[Entries for locating text and elements]
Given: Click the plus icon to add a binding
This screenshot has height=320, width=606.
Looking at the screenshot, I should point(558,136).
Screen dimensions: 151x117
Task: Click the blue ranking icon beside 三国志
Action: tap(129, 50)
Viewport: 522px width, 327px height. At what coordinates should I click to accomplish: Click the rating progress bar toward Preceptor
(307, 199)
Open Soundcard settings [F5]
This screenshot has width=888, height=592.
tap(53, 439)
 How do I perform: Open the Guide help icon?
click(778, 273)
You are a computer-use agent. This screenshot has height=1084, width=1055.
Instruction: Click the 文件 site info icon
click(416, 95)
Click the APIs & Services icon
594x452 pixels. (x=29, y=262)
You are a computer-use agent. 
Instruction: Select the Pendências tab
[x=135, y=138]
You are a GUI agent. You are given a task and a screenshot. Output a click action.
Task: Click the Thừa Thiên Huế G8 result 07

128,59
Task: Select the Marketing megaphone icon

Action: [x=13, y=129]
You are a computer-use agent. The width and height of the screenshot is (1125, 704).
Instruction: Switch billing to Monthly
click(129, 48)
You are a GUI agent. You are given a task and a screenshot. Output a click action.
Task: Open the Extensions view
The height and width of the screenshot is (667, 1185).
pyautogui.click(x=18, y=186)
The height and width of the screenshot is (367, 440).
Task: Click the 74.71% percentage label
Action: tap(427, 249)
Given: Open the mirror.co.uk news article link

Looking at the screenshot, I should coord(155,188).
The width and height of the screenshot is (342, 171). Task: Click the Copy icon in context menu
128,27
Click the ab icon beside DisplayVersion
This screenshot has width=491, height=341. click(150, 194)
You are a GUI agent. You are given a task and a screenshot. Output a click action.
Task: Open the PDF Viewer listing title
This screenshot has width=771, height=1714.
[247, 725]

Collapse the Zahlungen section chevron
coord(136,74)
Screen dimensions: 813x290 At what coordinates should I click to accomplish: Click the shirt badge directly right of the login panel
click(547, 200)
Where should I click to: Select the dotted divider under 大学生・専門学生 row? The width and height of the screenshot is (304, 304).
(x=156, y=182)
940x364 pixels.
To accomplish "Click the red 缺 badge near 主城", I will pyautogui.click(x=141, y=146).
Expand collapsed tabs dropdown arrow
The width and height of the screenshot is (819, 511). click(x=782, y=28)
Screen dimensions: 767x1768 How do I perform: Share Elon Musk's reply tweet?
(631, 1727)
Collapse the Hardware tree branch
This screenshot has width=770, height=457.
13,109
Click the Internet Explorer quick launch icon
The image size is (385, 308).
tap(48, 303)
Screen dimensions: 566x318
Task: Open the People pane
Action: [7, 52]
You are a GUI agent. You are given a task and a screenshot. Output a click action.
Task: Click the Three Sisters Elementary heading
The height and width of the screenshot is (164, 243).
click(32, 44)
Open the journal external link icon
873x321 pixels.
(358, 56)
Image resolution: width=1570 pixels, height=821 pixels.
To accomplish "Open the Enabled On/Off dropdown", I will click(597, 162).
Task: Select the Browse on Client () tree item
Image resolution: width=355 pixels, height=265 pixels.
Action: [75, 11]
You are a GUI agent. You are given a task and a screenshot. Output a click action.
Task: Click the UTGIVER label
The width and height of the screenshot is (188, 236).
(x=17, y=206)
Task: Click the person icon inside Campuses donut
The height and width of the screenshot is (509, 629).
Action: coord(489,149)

**Aim:** Count the lines above that contain the string "what". Reply with the number only.

**Correct result:** 2